しかしこの枠組みを現実の世界に当てはめることで、アメリカ答えを求めようとする気持ちが、最も暗い衝動を引き起こしたのだった。国の上層部を含むアメリカ人の一部が、すぐさまアラブ人やイスラム教徒を真の悪に仕立て上げたのだ。この考えは9.11の朝に生まれたものではなく、単に対象を再設定し明確化しただけであった。

あの運命の日の後、全米でアラブ人がヘイトクライムの対象となり、イスラム恐怖症の感覚が広く受け入れられるようになった。アメリカは現実世界から着想を得た悪役をスクリーン上に求めるようになり、『24』や『HOMELAND』などの人気テレビ番組に、イスラム教徒のテロリストが登場するようになった。

この傾向は現在も多くの映画やテレビで見られ、『エンド・オブ・キングダム』や『ジャック・ライアン』などの映画では、少し脚色しただけで同じような設定が使い回されている。

9.11以降の世界は、アラブ系俳優にとってチャンスと傷心両方の場となった。2008年に公開された、エジプト系アメリカ人ヘシャム・イサウィ監督の映画「AmericanEast」では、その経験がわかりやすく描かれている。

アメリカ文化に溶け込もうとするさまざまなアラブ系移民を描いたこの映画の中で、オマールという人物が俳優として成功しかけていた。それまでの一番の当たり役は、アメリカでテロを起こすイスラム過激派の役だった。その成功をきっかけに幅広い役柄に挑戦できるようになるだろうという彼の希望は、すぐに打ち砕かれる。

あるシーンでオマールは、偶然にもイスラム教徒の医師としてネットワークTVドラマの主役に起用される。しかし撮影現場に到着すると、その役はカットされており、イスラム教徒のテロリストに変更されていた。さらにその役に人間性を見出そうとする彼に対し、憤慨した制作者側はこう言った。「彼はテロリストだ。憎しみに満ちている。それだけを演じればいいんだ」

不公平なことに、オマールは自分の夢を追うか、自分と自分の仲間の人間性を奪い取るかどちらかを選ばなければならない。これは現実世界の俳優が、さらに切迫した状況で下さなければならなかった決断だ。さらにひどいことに、米国内外のアラブ人はメディアへの露出の機会が無く、価値観や実在する人間としての基本的な人間性を欠いた人物像が描かれ続けている。

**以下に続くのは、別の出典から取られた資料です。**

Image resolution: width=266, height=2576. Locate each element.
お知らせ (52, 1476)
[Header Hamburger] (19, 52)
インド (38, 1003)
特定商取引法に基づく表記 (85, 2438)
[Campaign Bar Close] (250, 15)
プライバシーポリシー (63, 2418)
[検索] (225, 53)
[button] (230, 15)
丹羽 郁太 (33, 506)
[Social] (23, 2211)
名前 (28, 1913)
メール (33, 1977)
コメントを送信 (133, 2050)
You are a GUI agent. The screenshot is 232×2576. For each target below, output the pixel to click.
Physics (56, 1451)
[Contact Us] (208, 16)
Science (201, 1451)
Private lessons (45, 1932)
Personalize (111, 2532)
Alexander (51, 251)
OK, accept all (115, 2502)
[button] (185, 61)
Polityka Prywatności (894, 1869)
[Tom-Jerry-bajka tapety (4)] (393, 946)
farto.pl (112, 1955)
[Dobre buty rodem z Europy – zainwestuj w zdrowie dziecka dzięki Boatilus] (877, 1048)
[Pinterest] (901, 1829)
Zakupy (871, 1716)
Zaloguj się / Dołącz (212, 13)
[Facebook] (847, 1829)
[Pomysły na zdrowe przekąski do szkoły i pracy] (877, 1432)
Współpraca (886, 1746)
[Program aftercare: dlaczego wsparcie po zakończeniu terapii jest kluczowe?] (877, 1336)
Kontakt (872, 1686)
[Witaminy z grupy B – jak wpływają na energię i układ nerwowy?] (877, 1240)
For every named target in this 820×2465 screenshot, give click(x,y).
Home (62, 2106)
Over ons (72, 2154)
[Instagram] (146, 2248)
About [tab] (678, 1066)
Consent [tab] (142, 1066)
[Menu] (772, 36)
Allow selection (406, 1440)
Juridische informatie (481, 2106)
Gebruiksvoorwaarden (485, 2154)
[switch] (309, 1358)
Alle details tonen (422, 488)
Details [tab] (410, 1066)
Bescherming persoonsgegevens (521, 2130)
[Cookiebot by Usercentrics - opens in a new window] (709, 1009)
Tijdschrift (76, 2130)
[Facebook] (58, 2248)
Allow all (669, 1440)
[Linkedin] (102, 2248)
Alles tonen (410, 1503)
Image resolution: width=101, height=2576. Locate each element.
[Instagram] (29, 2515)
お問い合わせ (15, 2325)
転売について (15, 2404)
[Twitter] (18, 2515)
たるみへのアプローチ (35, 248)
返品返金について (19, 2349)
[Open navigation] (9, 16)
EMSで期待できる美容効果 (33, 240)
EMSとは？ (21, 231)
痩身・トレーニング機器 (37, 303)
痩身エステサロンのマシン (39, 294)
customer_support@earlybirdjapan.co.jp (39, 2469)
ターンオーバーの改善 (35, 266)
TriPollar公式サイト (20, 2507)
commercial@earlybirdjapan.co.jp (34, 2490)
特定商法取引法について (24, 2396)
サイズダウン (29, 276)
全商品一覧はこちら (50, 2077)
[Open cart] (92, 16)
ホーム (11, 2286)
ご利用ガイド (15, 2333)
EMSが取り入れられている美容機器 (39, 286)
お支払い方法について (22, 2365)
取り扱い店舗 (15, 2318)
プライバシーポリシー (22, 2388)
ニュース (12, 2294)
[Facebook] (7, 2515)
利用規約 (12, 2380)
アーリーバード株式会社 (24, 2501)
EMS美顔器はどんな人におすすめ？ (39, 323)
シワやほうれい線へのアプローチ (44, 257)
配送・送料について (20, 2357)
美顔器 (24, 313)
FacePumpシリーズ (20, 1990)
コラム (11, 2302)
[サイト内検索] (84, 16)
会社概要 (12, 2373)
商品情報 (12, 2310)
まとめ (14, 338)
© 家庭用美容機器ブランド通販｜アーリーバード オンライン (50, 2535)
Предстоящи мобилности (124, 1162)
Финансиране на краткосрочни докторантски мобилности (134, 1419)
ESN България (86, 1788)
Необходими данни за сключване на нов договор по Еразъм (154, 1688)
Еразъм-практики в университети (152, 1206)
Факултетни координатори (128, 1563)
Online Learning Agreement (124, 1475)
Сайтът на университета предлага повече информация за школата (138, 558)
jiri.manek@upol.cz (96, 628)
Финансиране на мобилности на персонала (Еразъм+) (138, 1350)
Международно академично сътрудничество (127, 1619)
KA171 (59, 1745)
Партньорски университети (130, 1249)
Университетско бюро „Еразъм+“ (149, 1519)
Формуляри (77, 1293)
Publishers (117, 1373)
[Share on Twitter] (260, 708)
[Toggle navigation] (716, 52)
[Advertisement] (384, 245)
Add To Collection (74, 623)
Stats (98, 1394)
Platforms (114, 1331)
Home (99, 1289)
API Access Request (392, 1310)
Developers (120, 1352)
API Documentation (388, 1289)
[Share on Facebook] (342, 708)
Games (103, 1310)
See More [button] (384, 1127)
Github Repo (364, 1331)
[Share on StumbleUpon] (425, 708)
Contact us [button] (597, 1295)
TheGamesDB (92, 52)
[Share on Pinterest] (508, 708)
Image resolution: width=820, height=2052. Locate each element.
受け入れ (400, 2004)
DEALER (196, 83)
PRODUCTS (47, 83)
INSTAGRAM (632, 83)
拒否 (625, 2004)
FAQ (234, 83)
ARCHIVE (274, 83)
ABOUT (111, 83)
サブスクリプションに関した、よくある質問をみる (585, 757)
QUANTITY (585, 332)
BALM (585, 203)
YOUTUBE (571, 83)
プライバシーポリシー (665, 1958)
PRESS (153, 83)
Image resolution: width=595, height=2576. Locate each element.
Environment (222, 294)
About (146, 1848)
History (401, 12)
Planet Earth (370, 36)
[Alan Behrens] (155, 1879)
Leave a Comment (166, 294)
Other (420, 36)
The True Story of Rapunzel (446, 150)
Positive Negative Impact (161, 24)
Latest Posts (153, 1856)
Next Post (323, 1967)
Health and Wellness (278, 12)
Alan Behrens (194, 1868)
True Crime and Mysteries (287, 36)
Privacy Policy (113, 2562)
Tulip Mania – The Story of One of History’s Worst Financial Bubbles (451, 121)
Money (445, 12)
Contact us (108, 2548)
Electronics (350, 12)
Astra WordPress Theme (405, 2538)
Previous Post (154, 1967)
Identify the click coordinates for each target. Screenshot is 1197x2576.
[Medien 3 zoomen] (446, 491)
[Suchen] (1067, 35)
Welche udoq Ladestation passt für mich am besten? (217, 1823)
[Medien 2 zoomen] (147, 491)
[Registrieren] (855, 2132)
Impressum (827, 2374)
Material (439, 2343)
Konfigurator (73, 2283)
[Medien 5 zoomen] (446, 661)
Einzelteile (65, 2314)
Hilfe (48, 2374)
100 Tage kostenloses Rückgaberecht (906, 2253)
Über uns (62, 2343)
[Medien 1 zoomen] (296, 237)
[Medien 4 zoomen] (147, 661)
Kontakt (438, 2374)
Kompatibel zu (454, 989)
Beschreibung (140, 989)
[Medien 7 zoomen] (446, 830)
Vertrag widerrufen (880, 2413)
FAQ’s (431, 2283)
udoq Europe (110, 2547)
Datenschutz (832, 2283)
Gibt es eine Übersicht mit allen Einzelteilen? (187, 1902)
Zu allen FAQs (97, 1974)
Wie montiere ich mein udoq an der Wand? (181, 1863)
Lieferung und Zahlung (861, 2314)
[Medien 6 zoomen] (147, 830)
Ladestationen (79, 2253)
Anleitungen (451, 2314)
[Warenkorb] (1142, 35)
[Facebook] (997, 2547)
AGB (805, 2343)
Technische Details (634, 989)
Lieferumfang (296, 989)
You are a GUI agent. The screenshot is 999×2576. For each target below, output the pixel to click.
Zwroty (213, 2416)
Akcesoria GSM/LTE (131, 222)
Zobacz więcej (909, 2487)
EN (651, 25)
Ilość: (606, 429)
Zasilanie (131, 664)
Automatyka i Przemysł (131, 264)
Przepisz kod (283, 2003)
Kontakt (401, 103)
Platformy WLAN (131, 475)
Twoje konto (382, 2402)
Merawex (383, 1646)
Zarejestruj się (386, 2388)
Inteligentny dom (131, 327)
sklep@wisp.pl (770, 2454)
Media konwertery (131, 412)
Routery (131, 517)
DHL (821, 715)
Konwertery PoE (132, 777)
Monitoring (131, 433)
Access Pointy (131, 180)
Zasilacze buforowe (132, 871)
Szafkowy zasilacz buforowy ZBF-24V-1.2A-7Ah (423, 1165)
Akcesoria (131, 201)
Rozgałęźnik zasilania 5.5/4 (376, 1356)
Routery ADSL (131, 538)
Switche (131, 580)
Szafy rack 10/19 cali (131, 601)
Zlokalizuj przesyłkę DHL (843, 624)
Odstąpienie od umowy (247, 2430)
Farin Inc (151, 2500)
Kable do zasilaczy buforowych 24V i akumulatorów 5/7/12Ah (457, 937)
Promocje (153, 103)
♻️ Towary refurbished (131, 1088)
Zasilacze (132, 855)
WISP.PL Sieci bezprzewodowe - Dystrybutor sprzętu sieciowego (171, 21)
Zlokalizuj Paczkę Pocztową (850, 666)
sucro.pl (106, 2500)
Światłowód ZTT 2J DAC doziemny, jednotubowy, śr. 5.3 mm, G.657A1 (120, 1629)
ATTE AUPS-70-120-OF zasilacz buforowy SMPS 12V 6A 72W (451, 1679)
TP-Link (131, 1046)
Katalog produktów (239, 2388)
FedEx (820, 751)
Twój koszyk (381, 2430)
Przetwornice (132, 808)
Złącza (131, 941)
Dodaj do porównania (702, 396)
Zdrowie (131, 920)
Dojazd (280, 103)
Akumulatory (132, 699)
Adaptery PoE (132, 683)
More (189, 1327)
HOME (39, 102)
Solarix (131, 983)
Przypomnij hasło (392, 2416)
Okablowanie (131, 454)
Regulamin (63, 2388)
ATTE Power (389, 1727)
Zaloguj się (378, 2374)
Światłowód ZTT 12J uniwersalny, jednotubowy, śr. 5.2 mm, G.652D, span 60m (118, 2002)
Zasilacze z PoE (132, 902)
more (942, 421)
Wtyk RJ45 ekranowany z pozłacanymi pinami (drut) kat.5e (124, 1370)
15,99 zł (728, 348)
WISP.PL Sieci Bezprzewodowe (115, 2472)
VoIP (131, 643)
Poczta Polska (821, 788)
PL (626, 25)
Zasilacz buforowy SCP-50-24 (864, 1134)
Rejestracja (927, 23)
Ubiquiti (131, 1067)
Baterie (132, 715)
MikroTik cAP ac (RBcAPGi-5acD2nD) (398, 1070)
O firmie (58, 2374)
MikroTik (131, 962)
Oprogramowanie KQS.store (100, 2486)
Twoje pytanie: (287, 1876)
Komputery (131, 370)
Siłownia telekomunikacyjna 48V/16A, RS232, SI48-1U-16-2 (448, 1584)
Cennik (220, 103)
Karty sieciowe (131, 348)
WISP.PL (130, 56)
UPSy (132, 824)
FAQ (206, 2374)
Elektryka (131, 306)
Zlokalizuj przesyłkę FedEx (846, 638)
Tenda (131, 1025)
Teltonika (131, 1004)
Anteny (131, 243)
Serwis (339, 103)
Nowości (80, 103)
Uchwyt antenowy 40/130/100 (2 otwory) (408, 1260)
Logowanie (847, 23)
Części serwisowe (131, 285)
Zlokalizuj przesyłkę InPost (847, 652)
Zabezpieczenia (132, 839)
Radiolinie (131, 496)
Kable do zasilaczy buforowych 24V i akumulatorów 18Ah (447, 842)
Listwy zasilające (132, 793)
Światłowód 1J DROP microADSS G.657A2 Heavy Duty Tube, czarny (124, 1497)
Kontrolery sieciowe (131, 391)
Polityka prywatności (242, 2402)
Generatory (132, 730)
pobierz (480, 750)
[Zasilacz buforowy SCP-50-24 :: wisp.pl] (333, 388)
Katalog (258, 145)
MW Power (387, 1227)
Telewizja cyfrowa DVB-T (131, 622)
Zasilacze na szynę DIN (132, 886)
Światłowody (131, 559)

また、当時9.11やそれに端を発した戦争を描いた映画は、興味を持たれないことが多かった。2009年には、イラク戦争を描いたキャスリン・ビグロー監督の『ハート・ロッカー』がアカデミー作品賞を受賞したが、この作品はアカデミー作品賞を受賞した作品中最低の興行収入を記録した。これは、映画界で最も権威のある賞であっても、これらの出来事についての考察を文化的精神に植え付けるには不十分であることを示している。

世界が必要としているのは、さらなる疑問ではなく答えなのだ。そして映画ファンが信頼できる真理があるとすれば、ヒーローがすべての答えを持っているということだ。2000年代初頭、『24』のジャック・バウアーがテレビ界の文化的アイコンとなったのは、この奔放なヒロイズムの考え方があったからだ。人々は9.11と同じような出来事を描いた番組を楽しんだ。その中心には、すべてを理解し、なぜそれが起きているのか、どうすればそれを止められるのかを知っている男がいたからだ。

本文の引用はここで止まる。